SOURCE DOCUMENT:
● ● ●

E2. Is there a Noether's theorem for human systems? If every symmetry implies a conservation law, and if human systems exhibit certain symmetries (e.g., the same organizational problems recur regardless of the people involved), does this imply the existence of conservation laws we have not yet identified? Develop this argument carefully, noting where it is speculative and where it is grounded.

E3. The chapter treats conservation as operating within a fixed boundary. But in human systems, boundaries are always negotiable. Develop the concept of "boundary manipulation" as a strategy for appearing to violate conservation. How does redrawing the boundary of a system change what appears to be conserved? Give three examples from different domains.

E4. Consider the possibility that there exists a "master conservation law" for human systems -- a single quantity that is conserved across all the domains discussed in this chapter (money, attention, trust, complexity, risk, effort). What might this quantity be? Or is the idea of a master conservation law an overreach, and the different domains genuinely involve different conserved quantities that merely share a structural similarity? Argue both sides.

E5. The chapter argues that conservation thinking is the antidote to magical thinking. But could conservation thinking itself become a form of cognitive trap -- a rigid mental model that blinds you to genuinely non-zero-sum possibilities? Develop an argument for the limits of conservation thinking, identifying specific situations where applying conservation reasoning would lead you astray.


Part M: Interleaved Practice

These exercises mix skills and concepts from all levels, in randomized order, to strengthen retrieval and transfer.

M1. (Recognition) A startup CEO announces: "We've eliminated meetings entirely, giving every employee an extra ten hours per week." Apply conservation thinking. What is the conserved quantity, and where has it moved?

● ● ●

Reproduce the passage of the conservation-thinking exercises starting at "E2. Is there" and ending at "it is grounded.".

(Dataset records)
● ● ●

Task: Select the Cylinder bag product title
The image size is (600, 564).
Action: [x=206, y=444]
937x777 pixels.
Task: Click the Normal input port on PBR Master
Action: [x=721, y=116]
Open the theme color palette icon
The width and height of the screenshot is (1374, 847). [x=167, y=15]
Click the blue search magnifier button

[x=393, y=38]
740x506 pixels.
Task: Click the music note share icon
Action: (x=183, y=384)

● ● ●

RESPONSE TO THIS EXERCISE:
E2. Is there a Noether's theorem for human systems? If every symmetry implies a conservation law, and if human systems exhibit certain symmetries (e.g., the same organizational problems recur regardless of the people involved), does this imply the existence of conservation laws we have not yet identified? Develop this argument carefully, noting where it is speculative and where it is grounded.